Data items
╭──

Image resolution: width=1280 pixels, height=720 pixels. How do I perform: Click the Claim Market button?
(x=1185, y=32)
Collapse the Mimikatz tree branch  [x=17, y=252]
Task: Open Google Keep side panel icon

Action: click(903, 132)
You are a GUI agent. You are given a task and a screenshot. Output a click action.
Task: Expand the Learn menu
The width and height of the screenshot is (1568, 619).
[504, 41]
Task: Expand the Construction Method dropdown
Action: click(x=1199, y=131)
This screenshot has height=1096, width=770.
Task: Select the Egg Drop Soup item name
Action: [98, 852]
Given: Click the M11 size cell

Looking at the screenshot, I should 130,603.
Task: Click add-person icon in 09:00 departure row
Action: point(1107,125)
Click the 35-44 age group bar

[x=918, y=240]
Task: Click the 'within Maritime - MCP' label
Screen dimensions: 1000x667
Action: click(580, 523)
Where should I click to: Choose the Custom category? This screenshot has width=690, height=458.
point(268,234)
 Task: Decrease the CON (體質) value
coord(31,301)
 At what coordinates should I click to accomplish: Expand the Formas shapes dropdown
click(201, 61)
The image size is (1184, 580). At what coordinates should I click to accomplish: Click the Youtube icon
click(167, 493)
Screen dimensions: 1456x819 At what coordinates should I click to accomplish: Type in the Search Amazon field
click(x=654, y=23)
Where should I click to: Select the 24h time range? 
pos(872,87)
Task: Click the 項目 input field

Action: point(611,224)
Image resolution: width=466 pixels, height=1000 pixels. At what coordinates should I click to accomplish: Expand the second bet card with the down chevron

╰──

● **What is being asked**
Write out every entry word for word.

● **Answer to this problem**
Image resolution: width=1280 pixels, height=720 pixels. How do I perform: Click the Claim Market button?
(x=1185, y=32)
Collapse the Mimikatz tree branch  [x=17, y=252]
Task: Open Google Keep side panel icon

Action: click(903, 132)
You are a GUI agent. You are given a task and a screenshot. Output a click action.
Task: Expand the Learn menu
The width and height of the screenshot is (1568, 619).
[504, 41]
Task: Expand the Construction Method dropdown
Action: click(x=1199, y=131)
This screenshot has height=1096, width=770.
Task: Select the Egg Drop Soup item name
Action: [98, 852]
Given: Click the M11 size cell

Looking at the screenshot, I should 130,603.
Task: Click add-person icon in 09:00 departure row
Action: point(1107,125)
Click the 35-44 age group bar

[x=918, y=240]
Task: Click the 'within Maritime - MCP' label
Screen dimensions: 1000x667
Action: click(580, 523)
Where should I click to: Choose the Custom category? This screenshot has width=690, height=458.
point(268,234)
 Task: Decrease the CON (體質) value
coord(31,301)
 At what coordinates should I click to accomplish: Expand the Formas shapes dropdown
click(201, 61)
The image size is (1184, 580). At what coordinates should I click to accomplish: Click the Youtube icon
click(167, 493)
Screen dimensions: 1456x819 At what coordinates should I click to accomplish: Type in the Search Amazon field
click(x=654, y=23)
Where should I click to: Select the 24h time range? 
pos(872,87)
Task: Click the 項目 input field

Action: point(611,224)
Image resolution: width=466 pixels, height=1000 pixels. At what coordinates should I click to accomplish: Expand the second bet card with the down chevron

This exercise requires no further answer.